When she peeked through her fingers to find him watching so closely, he said quietly, “I think, my dear, you can count on me being different from your husband if he has neglected the appropriate titillation—beginning with the passionate kiss. There’s nothing to be afraid of. It just takes getting used to. I think you’ll like it if you let me.” He gently separated her hands from her face, curling them into his, rubbing her palms with his thumbs.
She relaxed enough to let him kiss her again very lightly and slowly, warming her lips against his.
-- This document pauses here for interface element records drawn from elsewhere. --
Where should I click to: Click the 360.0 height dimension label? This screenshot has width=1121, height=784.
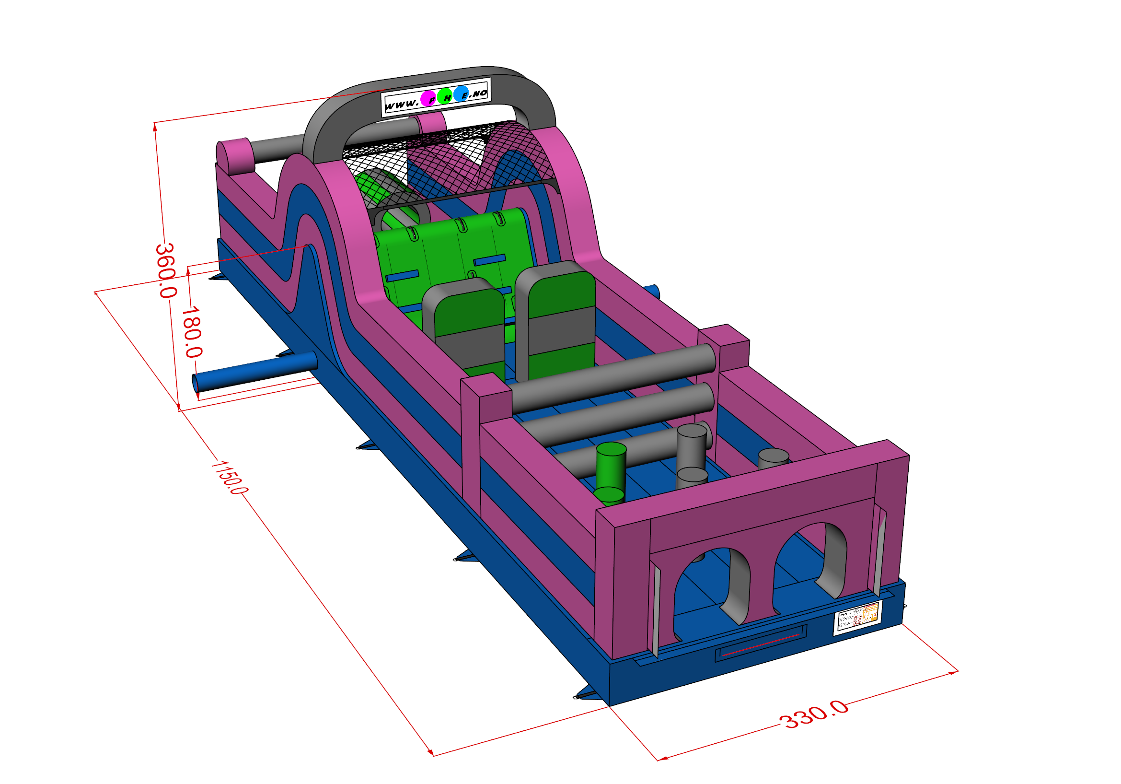pos(166,271)
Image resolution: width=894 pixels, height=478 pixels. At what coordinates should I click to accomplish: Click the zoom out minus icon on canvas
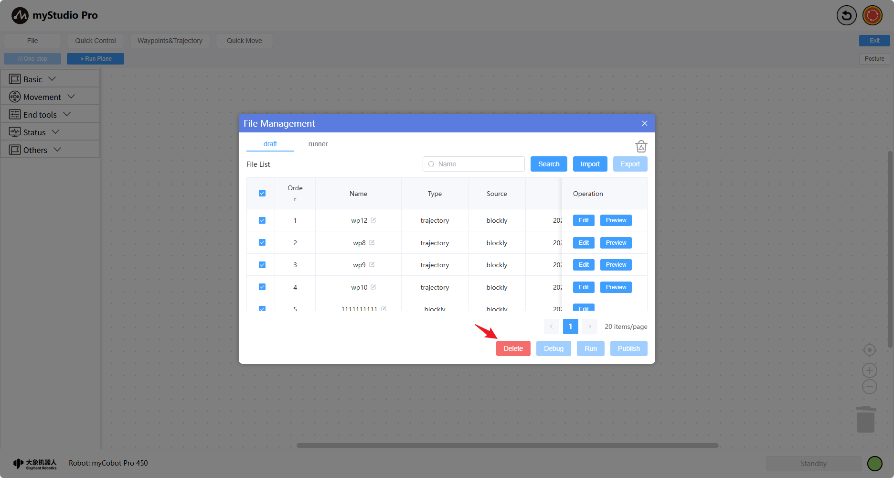pos(869,387)

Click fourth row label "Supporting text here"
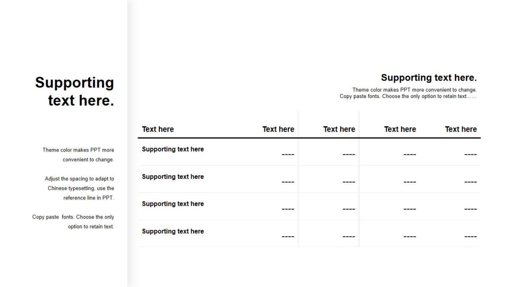point(173,231)
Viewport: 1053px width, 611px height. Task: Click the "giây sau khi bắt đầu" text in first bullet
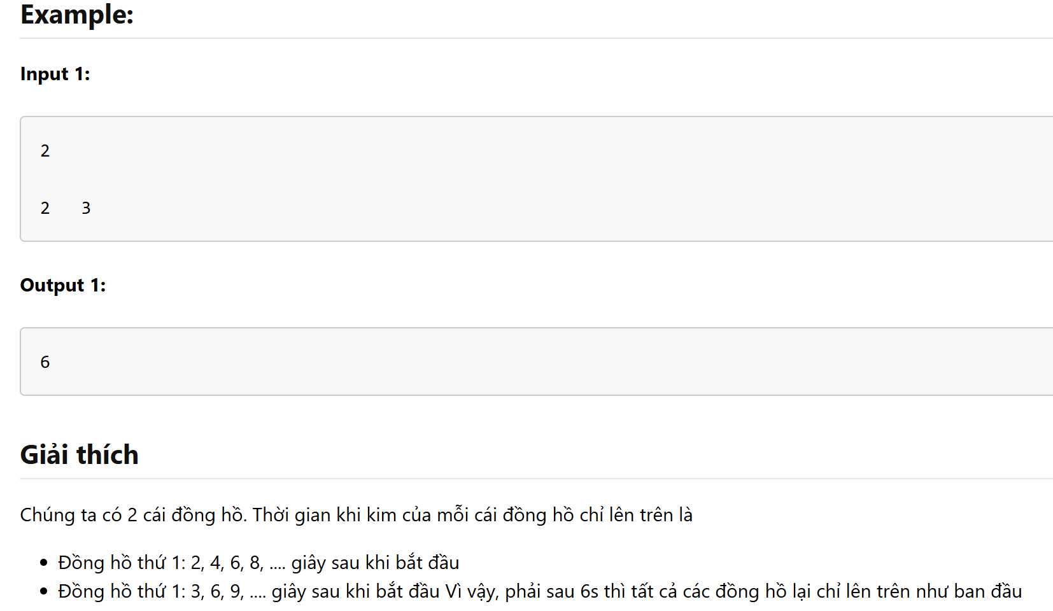[375, 563]
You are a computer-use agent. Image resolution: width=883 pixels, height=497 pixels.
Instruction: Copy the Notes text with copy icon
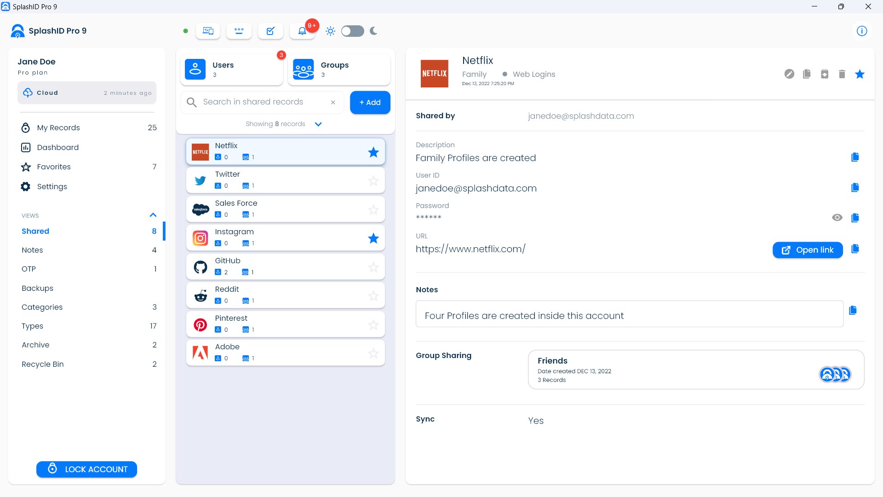click(853, 310)
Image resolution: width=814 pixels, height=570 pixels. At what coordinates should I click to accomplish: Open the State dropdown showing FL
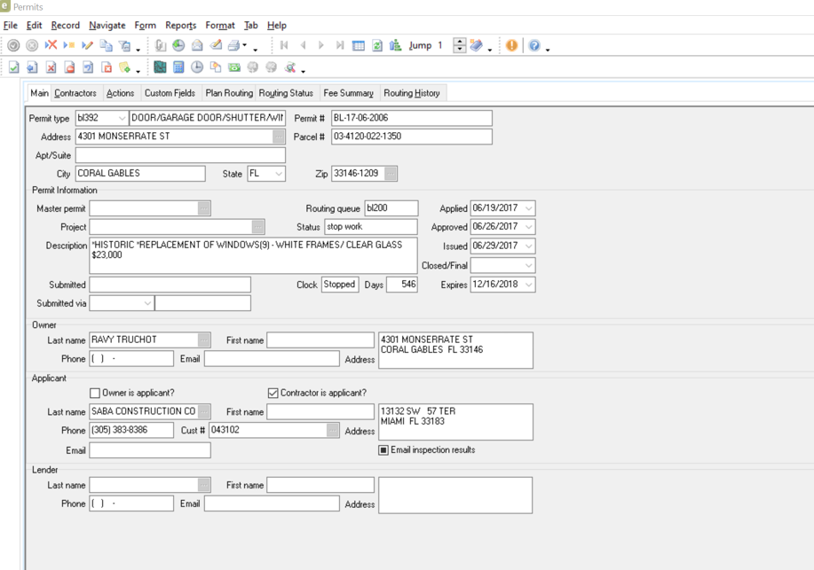tap(278, 174)
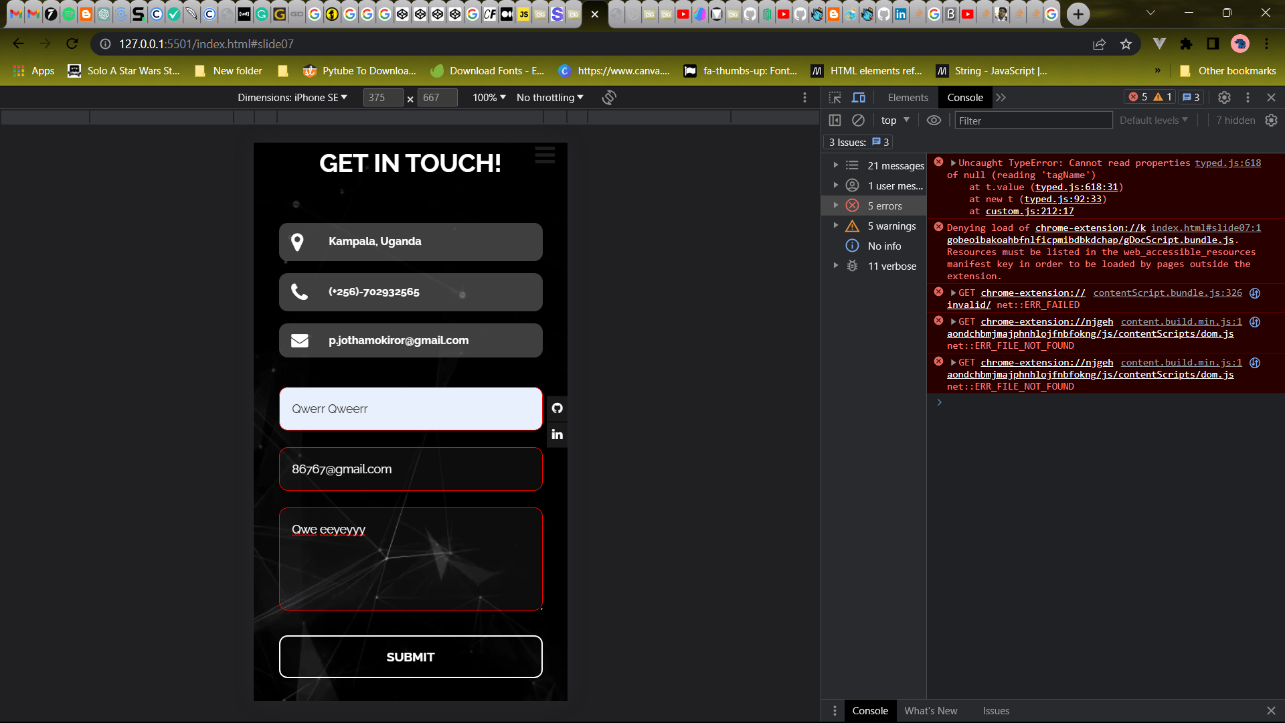Open the No throttling dropdown
The image size is (1285, 723).
pos(549,98)
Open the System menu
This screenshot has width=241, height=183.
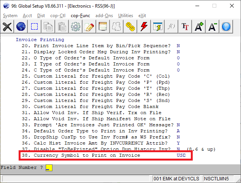(10, 16)
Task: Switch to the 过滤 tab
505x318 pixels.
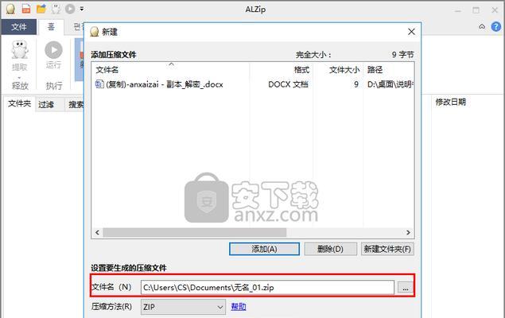Action: coord(46,105)
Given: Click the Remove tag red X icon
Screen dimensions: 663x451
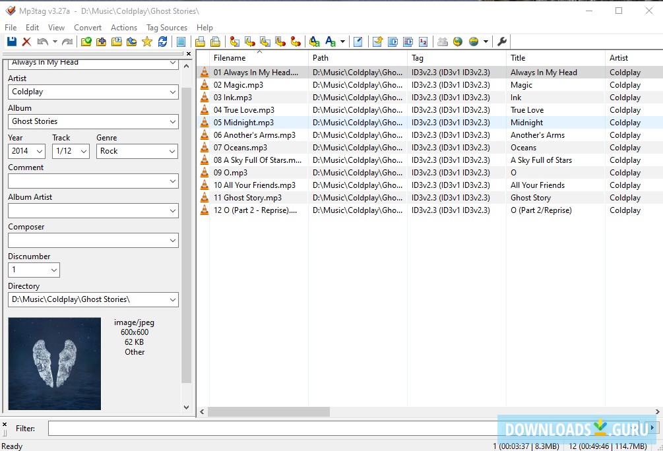Looking at the screenshot, I should 25,41.
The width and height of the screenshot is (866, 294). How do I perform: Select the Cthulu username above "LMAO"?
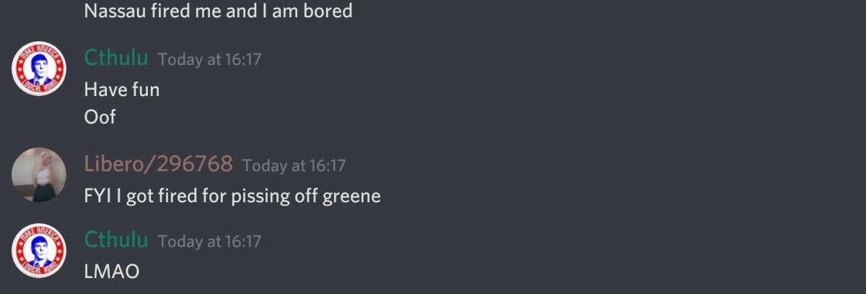point(116,240)
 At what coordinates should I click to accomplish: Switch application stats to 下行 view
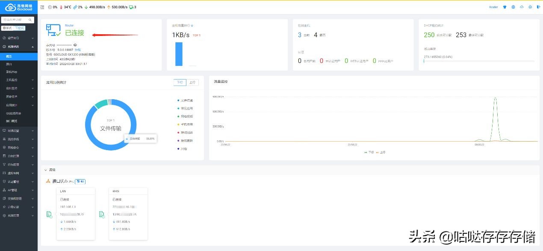[x=180, y=83]
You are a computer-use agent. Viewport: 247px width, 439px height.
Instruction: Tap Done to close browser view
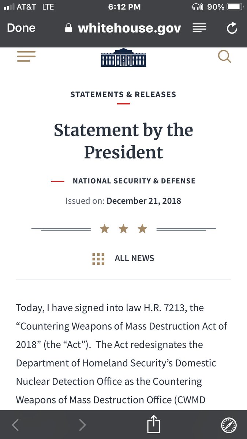click(21, 28)
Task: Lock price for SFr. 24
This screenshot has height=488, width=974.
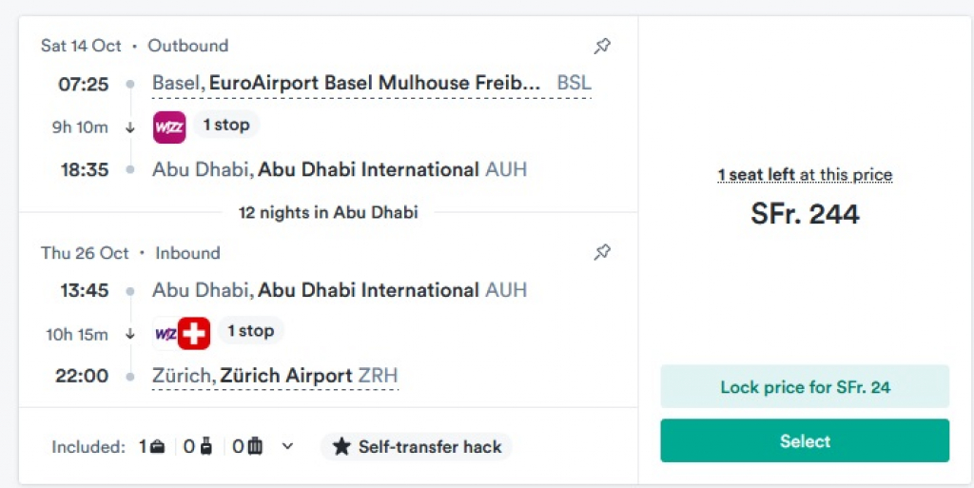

He let his tongue tip gently explore the crease, rubbing his thumb gently across her downy cheek. Eventually his tongue reached hers, and six lifetimes later, she met him tentatively halfway. Her face and hair were silky under his hands, shoulders and arms loose and supple, kissing him until she was whimpering softly, he turning steadily more demanding until her body was pliant, held tight against him by her will, not his.
He jerked himself back, dragged himself away, his hand on the back of her neck, breathing as though he had run a mile. He had never in his life been this aroused after one kiss. He had never in his life been this aroused.
“If I don’t stop now, my love, I will carry you to the bedchamber across my shoulder, and Blakeley will give his notice.”
Wiggling on his lap to find a more comfortable position, she stopped suddenly when her hip encountered his erection behind the placket of his breeches. Biting her lower lip, she dropped her eyes, and he was afraid he would embarrass himself by releasing inside his shirttail. Her face reddened, and she twisted away just slightly.
“Well,” she huffed, glancing at him with her eyes tipped up, cheeks rosy and rounded with a nervous tease, “If you’d rather keep your butler than your rakish reputation…”
He tweaked her nose between thumb and index finger. “Hush, woman. Without Blakeley, who would keep me from ruining myself utterly, and you in the process? He is the only pretense I have to respectability.”
“He must not be very good at his job, then, as your respectability is hanging by a thread.”